The gel strength of the gel product is not particularly limited as long as it can be ingested by the patient after surgery, but the gel strength at 20 ° C. is preferably 7,200 ± 2,000 N / m ² .

Further, when the gel strength is 7,200 ± 2,000 N / m ² , it is more preferable that the adhesion energy is 50.3 ± 40 J / m ³ and the cohesiveness is 0.23 ± 0.5 J / m ³ . Thus, a gel with low adhesiveness and high cohesion has excellent swallowability.

  The gel strength can be measured as follows. As a gel strength measuring instrument, Yamaden Texturometer and φ20mm × 8mm plunger are used. Measurement temperature is 20 ° C, compression speed (plunger pushing speed) is 10mm / s, and the plunger is pushed twice. I do.

  In the gel strength measurement, the adhesion energy is measured as a negative energy when the plunger is pulled out after being pushed once.

  In the above gel strength measurement, the cohesiveness is measured as the ratio of the first and second energy when pressed twice.

  Furthermore, you may add glucose, sugar, a fragrance | flavor, a sour agent, a sweetener (Acesulfame K, sucralose etc.) etc. to the composition of this invention. If necessary, excipients, binders, extenders, disintegrants, surfactants, lubricants, dispersants, buffers, preservatives, coating agents, preservatives, colorants, plasticizers, etc. It may be added.

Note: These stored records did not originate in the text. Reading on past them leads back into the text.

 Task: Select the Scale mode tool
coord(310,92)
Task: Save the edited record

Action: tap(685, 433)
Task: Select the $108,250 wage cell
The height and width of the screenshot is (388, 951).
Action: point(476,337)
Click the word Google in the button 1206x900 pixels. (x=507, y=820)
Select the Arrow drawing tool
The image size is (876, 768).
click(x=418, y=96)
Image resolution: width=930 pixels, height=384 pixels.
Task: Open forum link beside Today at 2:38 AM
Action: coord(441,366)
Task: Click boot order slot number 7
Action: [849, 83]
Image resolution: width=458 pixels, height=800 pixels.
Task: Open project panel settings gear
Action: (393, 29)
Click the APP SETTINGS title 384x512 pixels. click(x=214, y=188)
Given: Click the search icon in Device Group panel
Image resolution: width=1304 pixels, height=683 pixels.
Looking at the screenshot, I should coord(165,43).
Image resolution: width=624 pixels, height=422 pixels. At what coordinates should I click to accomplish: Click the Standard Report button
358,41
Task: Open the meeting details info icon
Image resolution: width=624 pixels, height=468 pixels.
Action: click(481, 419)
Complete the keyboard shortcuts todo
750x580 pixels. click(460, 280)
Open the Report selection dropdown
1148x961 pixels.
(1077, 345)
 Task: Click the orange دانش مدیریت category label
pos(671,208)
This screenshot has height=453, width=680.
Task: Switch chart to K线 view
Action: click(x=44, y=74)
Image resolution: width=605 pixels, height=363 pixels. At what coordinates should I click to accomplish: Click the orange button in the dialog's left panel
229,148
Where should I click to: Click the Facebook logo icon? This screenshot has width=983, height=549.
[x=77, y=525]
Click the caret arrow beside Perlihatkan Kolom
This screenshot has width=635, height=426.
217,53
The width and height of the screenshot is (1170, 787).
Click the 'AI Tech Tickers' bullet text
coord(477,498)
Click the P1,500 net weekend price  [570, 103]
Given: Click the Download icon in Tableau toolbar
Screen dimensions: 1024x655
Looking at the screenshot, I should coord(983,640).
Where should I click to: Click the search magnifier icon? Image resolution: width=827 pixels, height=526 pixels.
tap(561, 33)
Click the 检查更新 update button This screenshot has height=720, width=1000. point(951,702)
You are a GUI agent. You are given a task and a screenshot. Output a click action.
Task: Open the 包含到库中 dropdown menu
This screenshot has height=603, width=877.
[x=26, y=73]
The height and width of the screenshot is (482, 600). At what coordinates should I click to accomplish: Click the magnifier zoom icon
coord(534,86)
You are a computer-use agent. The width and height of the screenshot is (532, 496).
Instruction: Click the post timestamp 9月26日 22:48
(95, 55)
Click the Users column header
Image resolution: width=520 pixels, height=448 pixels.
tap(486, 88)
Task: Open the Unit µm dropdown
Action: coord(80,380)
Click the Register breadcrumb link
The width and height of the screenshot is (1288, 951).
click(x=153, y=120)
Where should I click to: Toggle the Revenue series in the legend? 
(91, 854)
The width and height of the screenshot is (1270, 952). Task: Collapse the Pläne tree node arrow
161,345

  The amount of energy of the composition of the present invention is suitably 10 to 200 kcal, preferably 20 to 125 kcal per dosage unit. In addition, for general components, for example, per unit dosage, protein content is about 5-50 g, carbohydrate content is about 3-30 g, sodium content is about 1-500 mg, water content The amount should be about 30-150 g.

  Table 1 below shows an example of a standard ingredient table of the composition of the present invention (in one drink type 125 mL ± 25 mL or one jelly type 80 g ± 16 g).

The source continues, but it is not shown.